3. Le défi environnemental
En prise directe avec les écosystèmes, l'agriculture a certes des effets néfastes sur l'environnement (sollicitation intensive de la ressource en eau, responsabilité partielle dans la pollution des sols ...), mais également, et sans doute en proportion bien plus importante, des externalités positives en termes de préservation des ressources naturelles et de gestion de la biodiversité. Les activités agricoles contribuent en effet à prévenir ou limiter les conséquences de risques naturels (crues, incendies, érosion des sols ...) ou de nuisances environnementales provenant d'autres secteurs d'activité (utilisation des boues de stations d'épuration, des composts d'ordures ménagères ...).
Cette dimension environnementale de l'agriculture est aujourd'hui très largement prise en compte par la PAC, une inflexion majeure ayant été donnée à cet égard avec l'introduction lors de sa dernière réforme du principe d'éco-conditionnalité. S'il est indispensable de conserver et de pérenniser cette orientation, il importe cependant de ne pas surcharger de contraintes les producteurs, de les soumettre à des règles claires et continues, et surtout de ne les édicter que lorsqu'elles correspondent à des nécessités reconnues et auxquelles il est techniquement et économiquement possible de pourvoir.
4. Le défi énergétique
La réduction des stocks d'énergie fossile et l'engagement de la communauté internationale -relayée avec force par l'Union européenne- à limiter le réchauffement climatique ouvrent une nouvelle voie au monde agricole.
La production de biocarburants et l'utilisation de la biomasse permettront en effet d'atteindre ces objectifs tout en valorisant les espaces naturels les accueillant. Par ailleurs, les exploitations agricoles devraient devenir très largement productrices d'énergie à usage interne, comme l'illustre la volonté du ministère en charge de l'agriculture de rendre les agriculteurs autonomes sur le plan énergétique.
De consommatrice nette d'énergie, l'agriculture européenne doit devenir aujourd'hui productrice nette et constituer une alternative naturelle aux ressources énergétiques traditionnelles.
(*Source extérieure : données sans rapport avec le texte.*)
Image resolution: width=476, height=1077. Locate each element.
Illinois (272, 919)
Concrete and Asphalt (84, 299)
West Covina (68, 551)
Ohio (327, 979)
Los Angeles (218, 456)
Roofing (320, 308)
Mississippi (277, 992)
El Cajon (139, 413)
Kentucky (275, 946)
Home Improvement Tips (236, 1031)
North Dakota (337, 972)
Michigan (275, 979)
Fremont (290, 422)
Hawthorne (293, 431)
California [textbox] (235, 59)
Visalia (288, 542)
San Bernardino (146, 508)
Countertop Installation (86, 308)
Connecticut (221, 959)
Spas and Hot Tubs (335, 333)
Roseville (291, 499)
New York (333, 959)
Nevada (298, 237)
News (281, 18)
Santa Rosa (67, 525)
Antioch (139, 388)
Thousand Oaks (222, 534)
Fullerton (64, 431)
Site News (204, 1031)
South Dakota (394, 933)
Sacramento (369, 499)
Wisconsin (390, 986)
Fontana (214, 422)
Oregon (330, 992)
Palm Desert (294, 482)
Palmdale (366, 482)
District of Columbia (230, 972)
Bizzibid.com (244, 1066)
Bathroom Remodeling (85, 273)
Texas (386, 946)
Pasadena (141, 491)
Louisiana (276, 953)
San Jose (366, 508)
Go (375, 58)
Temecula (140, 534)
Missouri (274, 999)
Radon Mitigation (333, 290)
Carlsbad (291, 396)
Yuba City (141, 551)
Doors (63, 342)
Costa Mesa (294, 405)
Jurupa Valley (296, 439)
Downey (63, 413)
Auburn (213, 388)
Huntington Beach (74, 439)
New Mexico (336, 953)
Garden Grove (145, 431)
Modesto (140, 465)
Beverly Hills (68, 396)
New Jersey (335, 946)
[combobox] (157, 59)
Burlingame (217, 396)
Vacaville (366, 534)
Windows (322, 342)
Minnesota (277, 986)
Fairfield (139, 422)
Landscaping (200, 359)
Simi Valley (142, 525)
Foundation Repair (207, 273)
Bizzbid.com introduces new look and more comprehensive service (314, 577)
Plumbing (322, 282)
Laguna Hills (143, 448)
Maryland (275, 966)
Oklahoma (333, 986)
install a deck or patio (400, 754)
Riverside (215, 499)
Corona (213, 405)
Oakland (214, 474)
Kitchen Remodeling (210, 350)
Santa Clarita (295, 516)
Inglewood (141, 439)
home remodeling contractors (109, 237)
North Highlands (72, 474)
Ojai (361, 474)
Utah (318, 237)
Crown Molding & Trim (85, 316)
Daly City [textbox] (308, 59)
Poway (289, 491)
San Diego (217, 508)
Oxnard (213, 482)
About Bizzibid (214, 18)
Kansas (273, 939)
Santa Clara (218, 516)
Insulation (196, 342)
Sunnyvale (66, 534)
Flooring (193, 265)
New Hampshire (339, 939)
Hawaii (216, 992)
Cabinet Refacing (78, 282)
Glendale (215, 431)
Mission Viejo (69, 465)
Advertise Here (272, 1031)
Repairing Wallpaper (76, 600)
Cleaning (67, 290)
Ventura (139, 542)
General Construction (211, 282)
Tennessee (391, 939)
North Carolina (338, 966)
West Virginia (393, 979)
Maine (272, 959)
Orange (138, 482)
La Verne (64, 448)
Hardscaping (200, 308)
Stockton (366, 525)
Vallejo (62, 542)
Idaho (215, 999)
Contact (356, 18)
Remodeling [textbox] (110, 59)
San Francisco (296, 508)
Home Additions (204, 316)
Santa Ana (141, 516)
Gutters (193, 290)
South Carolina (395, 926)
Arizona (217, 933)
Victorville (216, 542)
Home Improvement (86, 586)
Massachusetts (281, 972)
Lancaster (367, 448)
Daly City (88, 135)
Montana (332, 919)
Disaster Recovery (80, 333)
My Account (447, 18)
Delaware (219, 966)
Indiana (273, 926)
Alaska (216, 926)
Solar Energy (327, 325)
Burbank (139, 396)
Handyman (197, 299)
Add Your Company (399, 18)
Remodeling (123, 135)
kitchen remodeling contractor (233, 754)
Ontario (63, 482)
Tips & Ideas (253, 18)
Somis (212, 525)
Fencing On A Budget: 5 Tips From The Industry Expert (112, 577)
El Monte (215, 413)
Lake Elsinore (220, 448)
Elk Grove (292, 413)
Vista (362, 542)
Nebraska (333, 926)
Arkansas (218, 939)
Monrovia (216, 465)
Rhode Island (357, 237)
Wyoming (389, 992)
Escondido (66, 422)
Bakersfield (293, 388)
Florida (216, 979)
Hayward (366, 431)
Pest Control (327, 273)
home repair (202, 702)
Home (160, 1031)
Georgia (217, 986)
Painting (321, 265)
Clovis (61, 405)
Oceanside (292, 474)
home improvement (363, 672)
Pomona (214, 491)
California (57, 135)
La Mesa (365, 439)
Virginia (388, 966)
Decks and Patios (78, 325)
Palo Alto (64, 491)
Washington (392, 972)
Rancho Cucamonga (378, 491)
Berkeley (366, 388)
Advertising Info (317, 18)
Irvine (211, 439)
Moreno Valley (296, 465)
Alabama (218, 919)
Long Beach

Cela suppose le soutien, avant tout à l'échelle communautaire, d'une politique d'accompagnement efficace, mais également une protection du marché européen contre la concurrence déloyale de productions ne respectant pas les mêmes critères sociaux ou environnementaux que ceux auxquels sont soumis nos producteurs.
5. Le défi d'une croissance ancrée dans les territoires
Difficilement délocalisable, située dans des bassins de production répartis sur tout le territoire et générant un réseau dense d'entreprises en prise directe avec l'économie locale et largement pourvoyeuse d'emplois, l'agriculture participe plus que tout autre secteur d'activité à la cohésion territoriale, composante majeure de la cohésion sociale dans une société largement urbanisée.
De récents rapports sénatoriaux, portant par exemple sur les filières arboricole, viticole et ovine, ont montré l'enjeu fondamental que constitue le maintien d'activités de production ou d'élevage dans des zones aux alternatives limitées, où elles constituent souvent les « dernières activités avant la friche » et où elles induisent une activité faisant vivre ces territoires.
Cette action de préservation des équilibres territoriaux, située au coeur de la PAC originelle et largement déclinée par notre pays, doit constituer à la fois l'objectif et la justification du maintien d'une politique commune forte en matière agricole. Si elle relève aujourd'hui plus particulièrement du second pilier de la PAC et d'aides découplées, cette externalité positive doit continuer de recevoir un soutien également au titre du premier pilier : ce n'est que parce qu'ils retirent un revenu de leur activité que les agriculteurs seront incités à la maintenir sur des territoires qu'ils contribuent à animer.